La Deputazione di storia patria per la Toscana nacque come ente pubblico nel novembre del  1862. Concepita inizialmente come deputazione toscano-umbra, alla quale nel 1863 si unì anche la Deputazione delle Marche, a partire dal 1896 essa fu poi limitata alla sola Toscana.

Fin dalla sua origine la Deputazione cura la pubblicazione dell’Archivio storico italiano, nato nel 1842 con una spiccata apertura nazionale, che avrebbe mantenuto anche negli anni seguenti.

I suoi membri (per un numero massimo di 120) sono docenti universitari, funzionari e direttori di archivi di Stato ed altri studiosi non di professione; numerosi sono i membri stranieri. Gli scopi e gli obiettivi della Deputazione toscana espressi negli statuti e  nei regolamenti sono molteplici e riguardano, vista la natura dell’Istituto, soprattutto la ricerca, la raccolta e l’edizione delle fonti della Toscana.

La Deputazione, inoltre, ha il compito di controllare sull’intero ambito regionale la toponomastica di nuova istituzione.

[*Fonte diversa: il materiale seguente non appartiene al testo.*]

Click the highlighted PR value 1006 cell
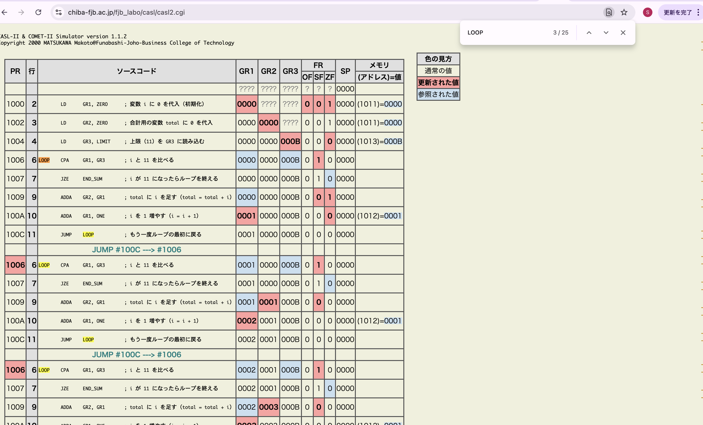 coord(15,265)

 La Deputazione di Storia Patria pubblica attualmente due collane di volumi: la “Biblioteca Storica Toscana”, e i “Documenti di Storia Italiana” (suddivisi a sua volta in due serie). Una terza collana, “Fonti degli Statuti rurali” è al momento interrotta.

Inoltre la Deputazione collabora con l’editore nel pubblicare la collana “Biblioteca dell’Archivio Storico Italiano” – in particolare ha curato la pubblicazione i volumi n. 29 e n. 30.

Tutte le informazioni riguardo alle disponibilità e all’acquisto dei volumi possono essere richieste alla casa editrice Leo S. Olschki di Firenze (www.olschki.it).

La Deputazione di storia patria per la Toscana è la prima deputazione in Italia a dotarsi di un proprio sito web aperto il 20 maggio 1998.